> _WORK TO BE COMPLETED_
Somewhere below are a line with "The height and width of the screenshot is (1568, 700)." and a later line with "Task: Click the star". Output exactly those lines and all lines between them.

Items from a dataset
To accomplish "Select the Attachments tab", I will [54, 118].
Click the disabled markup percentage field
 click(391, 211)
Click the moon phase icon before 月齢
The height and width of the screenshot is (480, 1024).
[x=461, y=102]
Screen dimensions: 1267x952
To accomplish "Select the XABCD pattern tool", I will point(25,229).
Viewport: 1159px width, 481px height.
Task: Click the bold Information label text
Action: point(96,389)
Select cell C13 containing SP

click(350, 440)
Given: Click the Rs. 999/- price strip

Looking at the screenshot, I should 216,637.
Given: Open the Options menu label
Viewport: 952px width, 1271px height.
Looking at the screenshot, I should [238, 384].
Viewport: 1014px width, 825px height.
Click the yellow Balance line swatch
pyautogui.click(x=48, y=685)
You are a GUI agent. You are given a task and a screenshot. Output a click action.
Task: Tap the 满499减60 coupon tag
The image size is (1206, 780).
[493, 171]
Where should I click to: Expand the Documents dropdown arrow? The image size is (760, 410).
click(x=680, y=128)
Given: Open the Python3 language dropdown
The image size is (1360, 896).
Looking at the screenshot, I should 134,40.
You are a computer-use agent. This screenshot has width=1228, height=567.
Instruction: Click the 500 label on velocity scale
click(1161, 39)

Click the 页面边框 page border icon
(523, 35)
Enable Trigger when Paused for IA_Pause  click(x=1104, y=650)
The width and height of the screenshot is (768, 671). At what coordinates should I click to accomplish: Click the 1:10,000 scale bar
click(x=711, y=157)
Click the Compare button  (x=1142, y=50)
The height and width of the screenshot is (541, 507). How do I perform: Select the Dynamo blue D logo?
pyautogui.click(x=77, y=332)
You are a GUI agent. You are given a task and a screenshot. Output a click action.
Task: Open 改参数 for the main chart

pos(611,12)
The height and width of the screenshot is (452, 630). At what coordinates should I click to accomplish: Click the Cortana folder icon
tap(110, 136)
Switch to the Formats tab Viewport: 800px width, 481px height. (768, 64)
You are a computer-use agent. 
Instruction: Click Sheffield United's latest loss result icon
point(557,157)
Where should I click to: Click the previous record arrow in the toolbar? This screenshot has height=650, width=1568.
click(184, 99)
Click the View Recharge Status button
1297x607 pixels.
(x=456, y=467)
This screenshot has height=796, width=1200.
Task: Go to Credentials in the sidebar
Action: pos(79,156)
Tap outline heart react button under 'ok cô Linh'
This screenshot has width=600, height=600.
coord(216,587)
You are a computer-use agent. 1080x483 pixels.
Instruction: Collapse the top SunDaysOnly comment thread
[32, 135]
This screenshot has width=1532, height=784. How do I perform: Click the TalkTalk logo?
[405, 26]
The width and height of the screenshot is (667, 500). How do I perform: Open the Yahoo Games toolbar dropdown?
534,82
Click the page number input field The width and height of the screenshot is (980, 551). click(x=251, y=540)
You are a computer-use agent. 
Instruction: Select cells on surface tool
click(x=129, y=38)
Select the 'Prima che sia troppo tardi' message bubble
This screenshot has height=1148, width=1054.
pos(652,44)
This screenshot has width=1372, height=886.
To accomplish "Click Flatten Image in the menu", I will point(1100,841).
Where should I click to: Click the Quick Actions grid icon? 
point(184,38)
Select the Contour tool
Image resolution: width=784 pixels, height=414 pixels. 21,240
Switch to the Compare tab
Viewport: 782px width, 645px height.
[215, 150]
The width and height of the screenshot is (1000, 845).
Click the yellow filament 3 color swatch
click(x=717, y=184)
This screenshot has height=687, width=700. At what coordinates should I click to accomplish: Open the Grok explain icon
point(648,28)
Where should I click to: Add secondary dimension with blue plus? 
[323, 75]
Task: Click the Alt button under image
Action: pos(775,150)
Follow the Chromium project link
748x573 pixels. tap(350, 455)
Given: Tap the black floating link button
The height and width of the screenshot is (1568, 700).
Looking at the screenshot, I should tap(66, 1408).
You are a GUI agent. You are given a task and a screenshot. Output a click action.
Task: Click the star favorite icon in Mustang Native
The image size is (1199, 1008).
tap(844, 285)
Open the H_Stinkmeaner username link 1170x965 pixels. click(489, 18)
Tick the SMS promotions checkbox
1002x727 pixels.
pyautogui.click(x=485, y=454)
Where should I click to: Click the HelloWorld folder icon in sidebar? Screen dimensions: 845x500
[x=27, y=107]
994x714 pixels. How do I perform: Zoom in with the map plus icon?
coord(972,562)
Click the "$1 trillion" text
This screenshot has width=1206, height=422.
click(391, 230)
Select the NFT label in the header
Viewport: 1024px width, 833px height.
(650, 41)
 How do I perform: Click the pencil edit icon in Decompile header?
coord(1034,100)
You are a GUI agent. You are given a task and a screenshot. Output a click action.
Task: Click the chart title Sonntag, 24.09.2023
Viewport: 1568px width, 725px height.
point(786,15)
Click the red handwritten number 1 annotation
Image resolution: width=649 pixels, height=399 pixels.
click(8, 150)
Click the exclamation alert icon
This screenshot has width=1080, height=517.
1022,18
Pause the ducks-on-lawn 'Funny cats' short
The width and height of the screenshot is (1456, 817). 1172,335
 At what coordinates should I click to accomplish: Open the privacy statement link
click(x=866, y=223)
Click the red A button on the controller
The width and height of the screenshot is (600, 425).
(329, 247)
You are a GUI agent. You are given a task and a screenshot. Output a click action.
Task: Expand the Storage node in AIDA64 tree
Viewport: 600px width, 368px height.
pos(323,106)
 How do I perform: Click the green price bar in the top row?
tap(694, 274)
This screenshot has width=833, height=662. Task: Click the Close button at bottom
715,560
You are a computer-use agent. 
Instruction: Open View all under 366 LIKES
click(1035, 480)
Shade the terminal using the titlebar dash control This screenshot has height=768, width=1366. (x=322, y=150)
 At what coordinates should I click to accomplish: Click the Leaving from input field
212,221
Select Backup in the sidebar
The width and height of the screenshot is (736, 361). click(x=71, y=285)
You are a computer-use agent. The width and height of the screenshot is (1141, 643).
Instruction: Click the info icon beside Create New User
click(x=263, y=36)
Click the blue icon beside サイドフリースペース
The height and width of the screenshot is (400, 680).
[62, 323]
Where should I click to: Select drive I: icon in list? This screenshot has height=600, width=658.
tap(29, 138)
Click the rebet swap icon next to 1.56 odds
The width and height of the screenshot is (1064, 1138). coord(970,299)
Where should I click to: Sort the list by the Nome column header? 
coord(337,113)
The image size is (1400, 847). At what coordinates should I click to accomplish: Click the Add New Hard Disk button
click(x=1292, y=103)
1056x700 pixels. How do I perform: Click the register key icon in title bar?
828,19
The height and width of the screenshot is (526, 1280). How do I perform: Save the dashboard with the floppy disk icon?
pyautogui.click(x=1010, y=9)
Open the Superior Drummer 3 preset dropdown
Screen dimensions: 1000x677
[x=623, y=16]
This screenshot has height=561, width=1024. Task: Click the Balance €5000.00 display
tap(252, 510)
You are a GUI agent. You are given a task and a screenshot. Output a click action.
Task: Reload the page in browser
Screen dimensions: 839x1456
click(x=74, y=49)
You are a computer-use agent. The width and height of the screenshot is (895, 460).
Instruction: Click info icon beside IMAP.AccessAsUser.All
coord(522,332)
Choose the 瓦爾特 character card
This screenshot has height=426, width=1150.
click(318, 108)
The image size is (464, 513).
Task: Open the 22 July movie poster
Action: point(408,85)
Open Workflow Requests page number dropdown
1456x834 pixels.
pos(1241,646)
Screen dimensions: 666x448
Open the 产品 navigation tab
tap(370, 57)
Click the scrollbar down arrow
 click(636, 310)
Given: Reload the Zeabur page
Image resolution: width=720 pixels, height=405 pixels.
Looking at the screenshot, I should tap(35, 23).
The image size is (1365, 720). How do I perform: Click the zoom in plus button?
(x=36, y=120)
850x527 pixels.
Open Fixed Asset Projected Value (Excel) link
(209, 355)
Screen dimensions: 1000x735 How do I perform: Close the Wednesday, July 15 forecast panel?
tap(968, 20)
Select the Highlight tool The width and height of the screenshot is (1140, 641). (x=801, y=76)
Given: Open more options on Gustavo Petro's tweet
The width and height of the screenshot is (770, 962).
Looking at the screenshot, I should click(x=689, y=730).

> _SOLUTION TO THE PROBLEM_
The height and width of the screenshot is (1568, 700).
Looking at the screenshot, I should tap(66, 1408).
You are a GUI agent. You are given a task and a screenshot. Output a click action.
Task: Click the star favorite icon in Mustang Native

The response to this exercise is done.